High Initial Sputter Rate Found for Vaccinia Virions Using Isotopic Labeling, NanoSIMS, and AFM.

High-lateral-resolution secondary ion mass spectrometry (SIMS) has the potential to provide functional and depth resolved information from small biological structures, such as viral particles (virions) and phage, but sputter rate and sensitivity are not characterized at shallow depths relevant to these structures. Here we combine stable isotope labeling of the DNA of vaccinia virions with correlated SIMS imaging depth profiling and atomic force microscopy (AFM) to develop a nonlinear, nonequilibrium sputter rate model for the virions and validate the model on the basis of reconstructing the location of the DNA within individual virions. Our experiments with a Cs+ beam show an unexpectedly high initial sputter rate (∼100 um2·nm·pA-1·s-1) with a rapid decline to an asymptotic rate of 0.7 um2·nm·pA-1·s-1 at an approximate depth of 70 nm. Correlated experiments were also conducted with glutaraldehyde-fixed virions, as well as O- and Ga+ beams, yielding similar results.
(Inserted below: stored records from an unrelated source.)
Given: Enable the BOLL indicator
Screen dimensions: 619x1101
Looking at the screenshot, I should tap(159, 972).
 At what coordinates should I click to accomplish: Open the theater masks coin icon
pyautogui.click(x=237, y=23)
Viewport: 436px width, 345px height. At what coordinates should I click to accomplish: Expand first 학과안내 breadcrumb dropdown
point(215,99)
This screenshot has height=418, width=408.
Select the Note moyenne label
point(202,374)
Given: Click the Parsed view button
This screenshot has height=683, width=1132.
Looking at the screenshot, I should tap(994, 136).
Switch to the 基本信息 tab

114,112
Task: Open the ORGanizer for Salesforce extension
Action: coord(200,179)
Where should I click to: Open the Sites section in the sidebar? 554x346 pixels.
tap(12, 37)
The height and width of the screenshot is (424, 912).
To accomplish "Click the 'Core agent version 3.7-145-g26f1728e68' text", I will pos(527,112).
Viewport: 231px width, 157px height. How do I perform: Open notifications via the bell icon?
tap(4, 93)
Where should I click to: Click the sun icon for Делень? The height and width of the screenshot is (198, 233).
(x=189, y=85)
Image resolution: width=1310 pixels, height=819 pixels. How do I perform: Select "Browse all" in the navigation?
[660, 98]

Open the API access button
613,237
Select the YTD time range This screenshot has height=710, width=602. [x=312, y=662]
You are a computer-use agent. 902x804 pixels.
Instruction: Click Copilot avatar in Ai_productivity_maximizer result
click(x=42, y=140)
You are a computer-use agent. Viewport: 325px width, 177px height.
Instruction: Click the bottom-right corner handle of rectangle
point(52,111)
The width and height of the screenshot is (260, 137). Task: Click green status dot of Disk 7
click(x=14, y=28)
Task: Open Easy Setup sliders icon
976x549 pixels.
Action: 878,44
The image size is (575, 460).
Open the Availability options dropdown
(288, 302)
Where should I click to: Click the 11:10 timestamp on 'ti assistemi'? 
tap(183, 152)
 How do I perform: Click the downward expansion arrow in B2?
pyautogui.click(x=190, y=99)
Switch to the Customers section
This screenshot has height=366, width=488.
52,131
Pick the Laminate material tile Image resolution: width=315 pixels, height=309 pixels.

Based on our Cs+ sputter rate model, the labeled DNA in the virion was between 50 and 90 nm depth in the virion core, consistent with expectations, supporting our conclusions. Virion densification was found to be a secondary effect. Accurate isotopic ratios were obtained from the initiation of sputtering, suggesting that isotopic tracers could be successfully used for smaller virions and phage.